As the platform expanded across multiple products, workflows and customer types, maintaining consistency became increasingly difficult.
Teams were solving similar problems repeatedly. Design patterns evolved independently. Accessibility standards varied between features. Engineering teams often interpreted the same requirement differently.
The issue wasn’t a lack of good design.
The issue was a lack of shared foundations.
Without a common system, every new feature increased complexity, design debt and implementation effort.
The challenge was creating a foundation capable of supporting future growth while improving consistency, accessibility and development efficiency across the platform.
One of the biggest shifts in my thinking was recognising that individual screens were no longer the most important design deliverable.
As the platform matured, the real opportunity was creating systems that allowed teams to make better decisions repeatedly and consistently.
Rather than focusing on isolated features, I approached the work as a platform-wide foundation.
The goal was to create a shared language between design and engineering while reducing duplication, increasing accessibility and improving long-term scalability.
Key goals included:
• Improving consistency across products
• Reducing design and engineering duplication
• Strengthening accessibility standards
• Accelerating product development
• Creating a shared implementation language
• Supporting future platform growth

Every decision was guided by a simple question:
Would this make future work easier, faster and more consistent?
Building semantic foundations
Rather than relying on component-specific styling, I introduced semantic design tokens that reflected product intent rather than visual appearance.
This created a more flexible foundation capable of supporting future themes and product evolution.
Connecting design to implementation
One of the biggest sources of inconsistency often occurs during handoff.
I introduced a scalable variable architecture that aligned design decisions directly with implementation, reducing interpretation and improving consistency across teams.
Prioritising accessibility from the start
Accessibility is often treated as a later enhancement.
I deliberately approached it as a foundational requirement.

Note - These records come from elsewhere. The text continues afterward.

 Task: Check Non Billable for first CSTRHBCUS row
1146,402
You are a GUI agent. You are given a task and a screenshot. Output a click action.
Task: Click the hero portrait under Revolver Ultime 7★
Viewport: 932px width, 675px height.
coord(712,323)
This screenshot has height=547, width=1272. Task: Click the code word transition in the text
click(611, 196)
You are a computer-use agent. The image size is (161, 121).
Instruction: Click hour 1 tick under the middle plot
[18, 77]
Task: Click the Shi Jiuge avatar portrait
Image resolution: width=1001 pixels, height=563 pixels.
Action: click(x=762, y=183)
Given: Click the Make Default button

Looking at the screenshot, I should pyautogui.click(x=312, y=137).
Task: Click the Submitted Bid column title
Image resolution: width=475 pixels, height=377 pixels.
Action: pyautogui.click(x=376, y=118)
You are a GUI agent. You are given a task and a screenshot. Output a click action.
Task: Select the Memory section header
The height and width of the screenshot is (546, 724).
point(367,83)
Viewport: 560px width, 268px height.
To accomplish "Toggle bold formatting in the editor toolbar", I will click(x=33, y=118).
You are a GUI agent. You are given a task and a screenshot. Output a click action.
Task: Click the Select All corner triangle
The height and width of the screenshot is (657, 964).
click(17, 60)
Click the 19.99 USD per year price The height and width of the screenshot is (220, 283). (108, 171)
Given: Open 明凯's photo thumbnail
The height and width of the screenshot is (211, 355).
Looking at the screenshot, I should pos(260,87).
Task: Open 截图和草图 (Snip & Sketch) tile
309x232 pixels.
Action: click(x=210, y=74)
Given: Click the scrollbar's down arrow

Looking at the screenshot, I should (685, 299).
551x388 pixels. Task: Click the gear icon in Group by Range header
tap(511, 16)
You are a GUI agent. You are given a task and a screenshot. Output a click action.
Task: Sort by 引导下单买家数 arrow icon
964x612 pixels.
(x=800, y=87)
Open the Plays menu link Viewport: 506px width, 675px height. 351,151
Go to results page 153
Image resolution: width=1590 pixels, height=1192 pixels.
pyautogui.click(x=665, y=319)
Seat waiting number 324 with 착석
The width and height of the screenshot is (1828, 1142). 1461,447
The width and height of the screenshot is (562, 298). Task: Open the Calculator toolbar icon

This influenced colour systems, typography, component behaviour and interaction patterns from the beginning rather than retrofitting accessibility later.
Creating a shared language
The most valuable outcome wasn’t a component library.
It was a common vocabulary that allowed designers and engineers to discuss problems, solutions and implementation using the same framework.

The final foundation combined design standards, accessibility principles and implementation guidance into a scalable system designed to support future product development.
The system included:
• Semantic design tokens
• Colour foundations
• Typography scales
• Spacing systems
• Reusable components
• Form patterns
• Navigation patterns
• Data display patterns
• Feedback and status components
• Accessibility standards
• Documentation and implementation guidance
Rather than prescribing individual screen designs, the system provided teams with the building blocks required to create consistent experiences across the platform.
My goal wasn’t to build a component library.
It was to create a system that made good decisions easier to repeat.
Looking back, the biggest success wasn’t the number of components created.
It was changing how teams approached product development.
The platform moved away from designing individual screens in isolation and towards building reusable systems capable of supporting long-term growth.
Benefits included:
• Greater consistency across products
• Reduced design and engineering duplication
• Stronger accessibility standards
• Faster implementation of new features
• Improved collaboration between teams
• Increased confidence when scaling the platform
This project reinforced something I’ve learned throughout my career:
Great products aren’t built from individual screens.
They’re built from systems that help teams make consistently good decisions over time.